Oooooohhhhhkay. I figured WTF, I should actually, you know, test to see if it works. In practice, rather than in theory. CrMallocErrorBreak() crashes, and when I change the LOG(ERROR) to PLOG(ERROR), I get errno 9, EBADF "Bad file descriptor." Full output is like: Chromium Helper(58127,0xa0c69540) malloc: *** mmap(size=2120433664) failed (error code=12) *** error: can't allocate region *** set a breakpoint in malloc_error_break to debug [58127:-1597598400:0917/130240:ERROR:process_util_mac.mm(580)] Terminating process due to a potential for future heap corruption: Bad file descriptor The 12 is the ENOMEM expected. AFAICT, the EBADF is from where malloc.c in _malloc_vprintf() calls _simple_asl_log(), which will call write(-1, junk, junk_len). Kinda hating malloc_error_break() right now. I'm kind of wondering if I'm missing something key, here, because AFAICT this means CrMallocErrorBreak() won't work at all. It's a debug build, would that be different? Any ideas of whether this can even be addressed?

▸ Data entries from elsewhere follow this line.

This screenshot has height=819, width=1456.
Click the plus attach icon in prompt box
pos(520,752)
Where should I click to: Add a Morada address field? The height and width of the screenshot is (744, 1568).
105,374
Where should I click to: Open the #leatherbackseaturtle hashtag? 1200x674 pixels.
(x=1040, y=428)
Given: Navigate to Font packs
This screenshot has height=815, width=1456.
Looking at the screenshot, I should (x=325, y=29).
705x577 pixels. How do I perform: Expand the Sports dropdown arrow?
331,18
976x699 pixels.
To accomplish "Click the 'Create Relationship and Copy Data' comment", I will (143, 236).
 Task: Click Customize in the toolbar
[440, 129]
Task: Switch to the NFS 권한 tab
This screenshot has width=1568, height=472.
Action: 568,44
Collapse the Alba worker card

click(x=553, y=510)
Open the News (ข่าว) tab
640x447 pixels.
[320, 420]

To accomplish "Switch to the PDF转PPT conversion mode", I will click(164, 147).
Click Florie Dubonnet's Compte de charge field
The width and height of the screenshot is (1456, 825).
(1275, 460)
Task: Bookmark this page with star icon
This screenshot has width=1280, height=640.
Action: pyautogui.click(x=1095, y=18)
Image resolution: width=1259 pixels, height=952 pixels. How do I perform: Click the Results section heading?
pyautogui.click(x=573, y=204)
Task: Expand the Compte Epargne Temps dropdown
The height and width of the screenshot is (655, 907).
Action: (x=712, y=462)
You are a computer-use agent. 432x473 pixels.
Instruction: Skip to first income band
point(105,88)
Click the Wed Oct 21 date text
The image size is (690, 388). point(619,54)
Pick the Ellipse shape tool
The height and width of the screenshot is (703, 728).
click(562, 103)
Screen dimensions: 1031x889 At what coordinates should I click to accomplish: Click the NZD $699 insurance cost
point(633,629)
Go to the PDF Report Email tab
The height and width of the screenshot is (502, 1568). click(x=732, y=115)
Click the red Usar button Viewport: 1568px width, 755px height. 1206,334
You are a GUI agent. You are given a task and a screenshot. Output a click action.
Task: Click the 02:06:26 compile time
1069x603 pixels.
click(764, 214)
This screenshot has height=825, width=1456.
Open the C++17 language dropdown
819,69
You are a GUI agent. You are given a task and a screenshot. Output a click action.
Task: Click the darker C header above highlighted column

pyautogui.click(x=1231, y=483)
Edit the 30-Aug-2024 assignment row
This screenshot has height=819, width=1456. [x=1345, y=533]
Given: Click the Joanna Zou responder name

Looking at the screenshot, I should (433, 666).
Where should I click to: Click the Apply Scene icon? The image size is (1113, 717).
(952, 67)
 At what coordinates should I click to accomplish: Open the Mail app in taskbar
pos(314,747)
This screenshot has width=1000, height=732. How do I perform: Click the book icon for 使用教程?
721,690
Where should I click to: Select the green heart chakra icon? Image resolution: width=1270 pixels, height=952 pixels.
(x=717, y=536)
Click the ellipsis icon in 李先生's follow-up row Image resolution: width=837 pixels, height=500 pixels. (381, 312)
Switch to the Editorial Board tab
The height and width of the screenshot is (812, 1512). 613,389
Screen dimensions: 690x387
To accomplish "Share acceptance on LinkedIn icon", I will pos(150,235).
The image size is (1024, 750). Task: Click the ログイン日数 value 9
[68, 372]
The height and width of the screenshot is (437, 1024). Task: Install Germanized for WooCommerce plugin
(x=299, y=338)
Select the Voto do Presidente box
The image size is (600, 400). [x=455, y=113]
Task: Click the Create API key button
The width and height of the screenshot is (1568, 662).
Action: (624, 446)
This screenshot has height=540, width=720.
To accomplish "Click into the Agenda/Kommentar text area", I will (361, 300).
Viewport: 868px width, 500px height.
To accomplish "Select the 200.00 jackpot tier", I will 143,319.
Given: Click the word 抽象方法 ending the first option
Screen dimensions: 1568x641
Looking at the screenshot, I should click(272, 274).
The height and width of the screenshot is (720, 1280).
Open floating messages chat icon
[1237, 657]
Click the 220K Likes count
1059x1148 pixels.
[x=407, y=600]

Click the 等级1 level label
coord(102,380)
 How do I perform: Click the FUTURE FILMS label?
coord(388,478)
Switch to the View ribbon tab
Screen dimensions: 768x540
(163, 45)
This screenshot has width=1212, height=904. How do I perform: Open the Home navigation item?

Converted to UncheckedMalloc(). Adding EBADF check allows things to work, though it makes me ill. By "work", I mean that the image in http://crbug.com/103980 ends up as a giant white image (when you click on it), rather than crash, which matches Windows. The failure to allocate is logged on console. On 2012/09/17 20:30:27, shess wrote: > Oooooohhhhhkay. I figured WTF, I should actually, you know, test to see if it > works. In practice, rather than in theory. > > CrMallocErrorBreak() crashes, and when I change the LOG(ERROR) to PLOG(ERROR), I > get errno 9, EBADF "Bad file descriptor." Full output is like: > > Chromium Helper(58127,0xa0c69540) malloc: *** mmap(size=2120433664) failed > (error code=12) > *** error: can't allocate region > *** set a breakpoint in malloc_error_break to debug > [58127:-1597598400:0917/130240:ERROR:process_util_mac.mm(580)] Terminating > process due to a potential for future heap corruption: Bad file descriptor > > The 12 is the ENOMEM expected. AFAICT, the EBADF is from where malloc.c in > _malloc_vprintf() calls _simple_asl_log(), which will call write(-1, junk, > junk_len). > > Kinda hating malloc_error_break() right now. I'm kind of wondering if I'm > missing something key, here, because AFAICT this means CrMallocErrorBreak() > won't work at all. It's a debug build, would that be different? Any ideas of > whether this can even be addressed?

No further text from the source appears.